* begin TEXT *

Since last week’s library board election, my friends and neighbors and I have been eagerly—anxiously—awaiting the results. The deadline for proxy (absentee) ballots was Oct. 28; the in-person vote was on the 31st. By now, the ballots should have been counted.

Instead, a pair of the candidates—Jessica Hughes and Christina Rusu—have done everything in their power to delay or even halt the process.

Last week, when they first stopped the count, Ms. Hughes released a statement saying she is “fighting against voter fraud”—a shocking allegation for a local election, where the voters are our neighbors and friends. Days later, she and Ms. Rusu would drag the library into court, filing a lawsuit that is a chaotic mix of irrelevant complaints and wild, unfounded accusations.

According to the lawsuit, at least 78 ballots have not been counted to date.

Of these, the largest group are 26 late-arriving ballots that may be disqualified due to when they were received.

The lawsuit notes, however, that several of these have postmarks “from October 26–28”—that is, they were mailed by the Oct. 28 deadline. What if your mother cast a ballot on time, but it happened to arrive late? Is that her fault? Should her vote be thrown away?

* end TEXT *

- _WRITTEN TASK A_
Report how many lines of the entries below contain the string "coordinates", matching case exactly, and give only that number.
- _WRITTEN TASK B_
Write the next part of the library board election piece, starting after its last sentence.

* begin EXERCISE MATERIAL *

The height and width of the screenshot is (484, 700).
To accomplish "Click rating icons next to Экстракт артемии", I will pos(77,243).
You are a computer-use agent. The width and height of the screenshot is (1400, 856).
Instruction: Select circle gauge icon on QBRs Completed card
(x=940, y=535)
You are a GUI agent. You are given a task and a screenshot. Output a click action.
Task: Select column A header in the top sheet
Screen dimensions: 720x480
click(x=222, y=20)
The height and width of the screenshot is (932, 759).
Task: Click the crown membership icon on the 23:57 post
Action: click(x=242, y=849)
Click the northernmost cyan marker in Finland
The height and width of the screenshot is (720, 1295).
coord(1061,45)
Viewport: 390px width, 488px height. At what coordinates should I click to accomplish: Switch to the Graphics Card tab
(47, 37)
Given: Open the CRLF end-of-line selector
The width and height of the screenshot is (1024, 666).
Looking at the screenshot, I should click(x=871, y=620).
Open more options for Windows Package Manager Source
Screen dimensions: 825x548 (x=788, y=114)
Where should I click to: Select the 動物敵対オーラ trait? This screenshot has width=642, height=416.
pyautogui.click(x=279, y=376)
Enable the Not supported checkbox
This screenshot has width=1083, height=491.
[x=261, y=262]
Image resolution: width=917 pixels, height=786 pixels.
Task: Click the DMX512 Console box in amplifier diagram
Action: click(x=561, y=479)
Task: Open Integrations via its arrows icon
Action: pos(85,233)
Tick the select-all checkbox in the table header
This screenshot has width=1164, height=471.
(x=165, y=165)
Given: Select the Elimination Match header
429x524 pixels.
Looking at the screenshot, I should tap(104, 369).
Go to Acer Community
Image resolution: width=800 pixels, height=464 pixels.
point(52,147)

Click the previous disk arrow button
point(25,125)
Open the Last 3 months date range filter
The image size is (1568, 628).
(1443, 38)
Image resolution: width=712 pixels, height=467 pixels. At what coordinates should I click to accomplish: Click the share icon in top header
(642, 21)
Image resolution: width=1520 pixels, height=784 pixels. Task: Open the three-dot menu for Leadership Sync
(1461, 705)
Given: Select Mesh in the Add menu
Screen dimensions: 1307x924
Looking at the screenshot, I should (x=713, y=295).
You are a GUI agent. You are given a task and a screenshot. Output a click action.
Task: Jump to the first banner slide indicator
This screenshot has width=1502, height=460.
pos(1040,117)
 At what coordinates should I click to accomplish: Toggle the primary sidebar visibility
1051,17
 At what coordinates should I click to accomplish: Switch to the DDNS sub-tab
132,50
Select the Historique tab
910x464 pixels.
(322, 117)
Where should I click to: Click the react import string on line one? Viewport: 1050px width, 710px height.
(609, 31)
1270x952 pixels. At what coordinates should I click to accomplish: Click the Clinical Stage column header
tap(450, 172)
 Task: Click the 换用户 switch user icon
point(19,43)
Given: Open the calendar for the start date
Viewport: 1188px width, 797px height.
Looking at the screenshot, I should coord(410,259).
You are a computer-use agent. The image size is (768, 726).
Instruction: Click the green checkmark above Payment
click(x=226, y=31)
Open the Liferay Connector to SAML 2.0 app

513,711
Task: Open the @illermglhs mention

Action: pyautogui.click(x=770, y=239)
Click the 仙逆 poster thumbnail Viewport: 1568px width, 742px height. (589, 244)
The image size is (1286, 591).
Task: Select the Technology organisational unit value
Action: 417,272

* end EXERCISE MATERIAL *

- _WRITTEN ANSWER A_
5

- _WRITTEN ANSWER B_
The next largest group are 24 ballots described in the lawsuit as having a “Handwritten time stamp.” This timestamp has nothing to do with the voter. It’s just a rubber stamp the library uses when processing the ballots upon receipt.

If the library wrote the date on my father’s ballot using a pen instead of a rubber stamp, should his vote go in the trash? Should literally dozens of our neighbors be disenfranchised for this reason?

Then there’s a group of ballots with various defects. One voter wrote the wrong date. Another voter forgot to sign the envelope. Yet another, perhaps unsure of how to print the ballot request (a PDF), printed it out as a screenshot. If your grandmother used the wrong file format when she printed her proxy application—this is voter fraud?

These are simple, understandable errors made by our brothers, sisters, neighbors and friends. If we were talking about thousands and thousands of ballots, perhaps it would be too much to expect that all these ballots could be cured.

But we know these people. They live in our neighborhoods; their children go to school with our children. Wouldn’t it be the decent, neighborly thing to do, simply to call these people up and make sure we’ve got their votes right?

I’ll tell you what is neither decent nor neighborly: to insist that votes belonging to our loved ones, our friends and family, should be tossed in the trash because someone forgot to sign an envelope.

To darkly allege that liars and thieves walk among us, that our local library board election was tainted with “voter fraud,” because someone accidentally wrote the wrong date. To take the local library to court, accusing anyone and everyone of ineptitude and malfeasance, rather than trusting in our community library’s normal, customary vote-counting procedures.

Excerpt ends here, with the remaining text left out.